Two lowercourts last year ruled DOMA unconstitutional, so if the justices don’t hear the
case, those rulings will stand and the federal government will give the same
benefits to same-sex married couples as it currently does to opposite sex
married couples.
There’s also
the possibility that the Court will rule that DOMA is constitutional.
“I think that’s highly unlikely,” said Stone.
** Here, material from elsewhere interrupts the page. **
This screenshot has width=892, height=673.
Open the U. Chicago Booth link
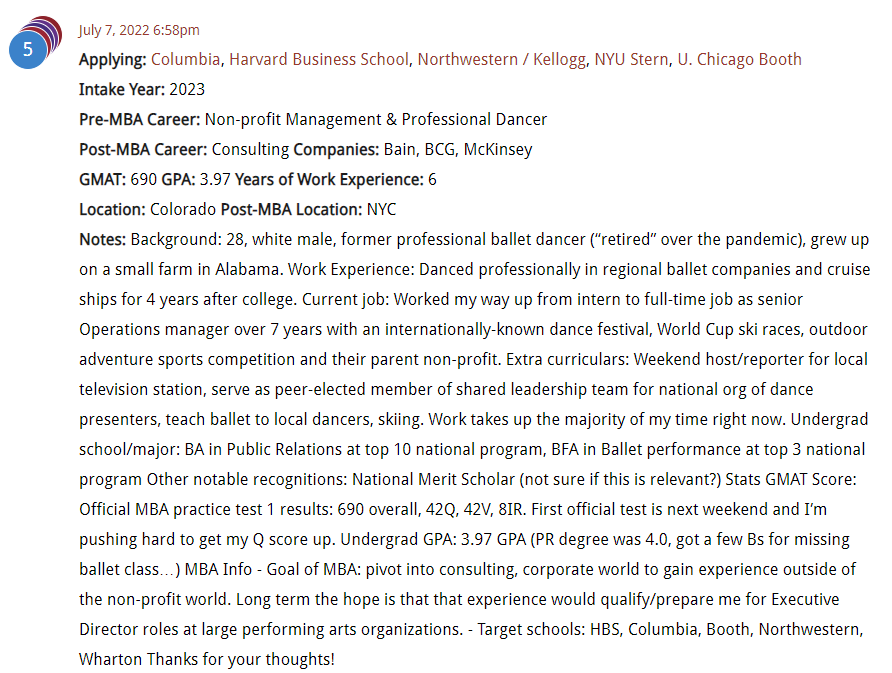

“I don’t think there’s any scenario in which Anthony Kennedy would do that.”
Stone
believes that Kennedy wants to write these opinions affirming some
constitutionality of marriage equality. And he believes that Kennedy wants to
write the next opinion – in a few years –
legalizing same-sex marriage for all states.
DOMA, he
thinks, will be struck down, both because “Kennedy will be skeptical of denial
of same-sex marriage” and because of the issue of whether the Federal
government has any business telling people who they can marry. That, Stone
asserted, could possibly be the issue that draws Chief Justice John Roberts to
vote for striking DOMA down as well.
If DOMA is
struck down, it will mean that LGBT couples will be afforded the approximately
1,100 federal benefits that opposite sex couples already get. It will not mean
that states that don’t honor marriage equality will have to recognize same-sex
marriages performed in other states. That’s an issue pertaining to the Full
Faith and Credit clause of the constitution, which deals with contract law.